WHAT YOU NEED TO DO: The response must hold only the lines from the line containing "Click the Nome de usuário input field" through the end of the listing, exactly as written.

RAW DATA:
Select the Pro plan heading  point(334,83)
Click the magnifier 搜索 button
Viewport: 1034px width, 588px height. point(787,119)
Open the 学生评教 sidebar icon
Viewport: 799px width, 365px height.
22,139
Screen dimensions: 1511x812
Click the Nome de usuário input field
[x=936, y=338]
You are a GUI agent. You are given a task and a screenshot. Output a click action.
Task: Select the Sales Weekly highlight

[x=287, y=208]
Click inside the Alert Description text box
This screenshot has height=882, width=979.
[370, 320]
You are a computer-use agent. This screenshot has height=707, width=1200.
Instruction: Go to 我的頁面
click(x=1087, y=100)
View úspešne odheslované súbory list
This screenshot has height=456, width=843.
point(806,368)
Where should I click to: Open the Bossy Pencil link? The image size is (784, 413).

RESPONSE AREA:
Click the Nome de usuário input field
[x=936, y=338]
You are a GUI agent. You are given a task and a screenshot. Output a click action.
Task: Select the Sales Weekly highlight

[x=287, y=208]
Click inside the Alert Description text box
This screenshot has height=882, width=979.
[370, 320]
You are a computer-use agent. This screenshot has height=707, width=1200.
Instruction: Go to 我的頁面
click(x=1087, y=100)
View úspešne odheslované súbory list
This screenshot has height=456, width=843.
point(806,368)
Where should I click to: Open the Bossy Pencil link? The image size is (784, 413).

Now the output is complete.